#### TASK DESCRIPTION:
Verbatim copy, images omitted: return the full listing.
#####
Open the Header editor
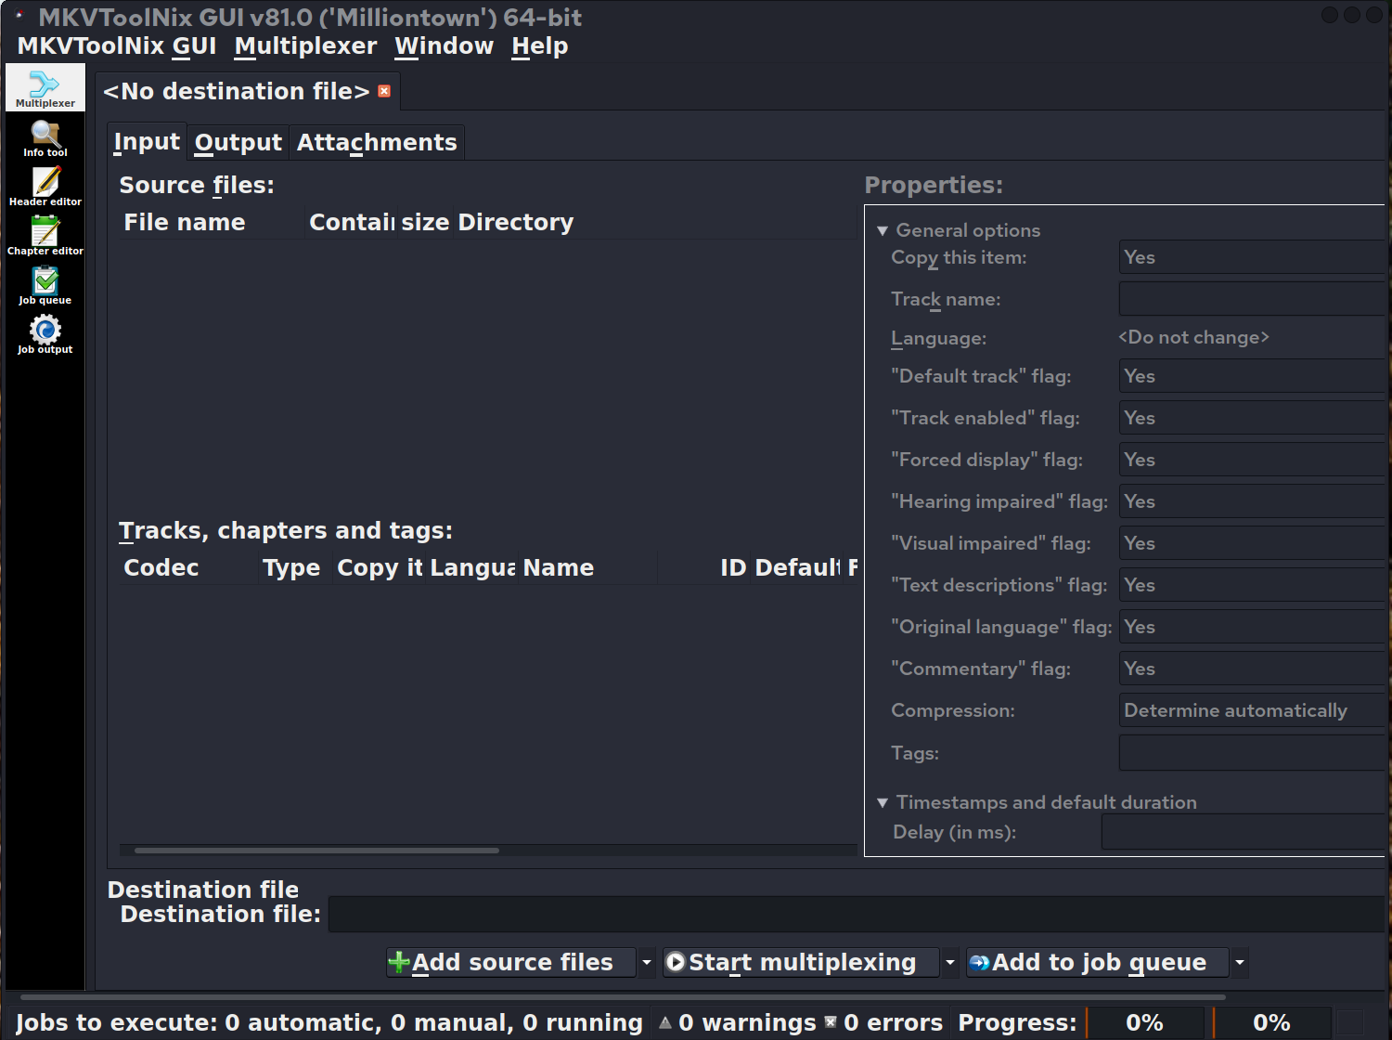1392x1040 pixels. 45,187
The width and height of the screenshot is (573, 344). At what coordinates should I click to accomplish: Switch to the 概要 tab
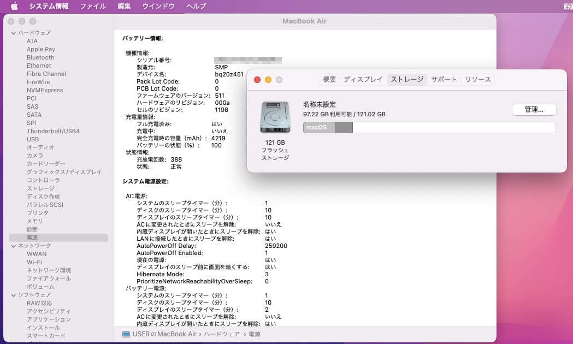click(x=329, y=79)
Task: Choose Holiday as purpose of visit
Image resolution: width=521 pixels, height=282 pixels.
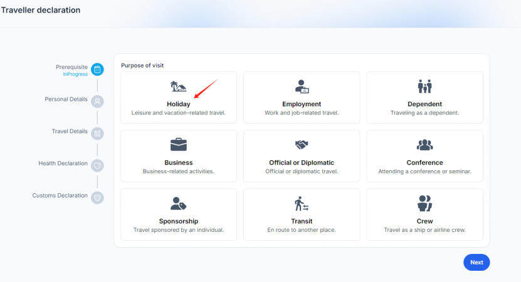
#####
#### RESULT:
Open the Header editor
1392x1040 pixels. 45,187
The width and height of the screenshot is (573, 344). At what coordinates should I click to accomplish: Switch to the 概要 tab
click(x=329, y=79)
Task: Choose Holiday as purpose of visit
Image resolution: width=521 pixels, height=282 pixels.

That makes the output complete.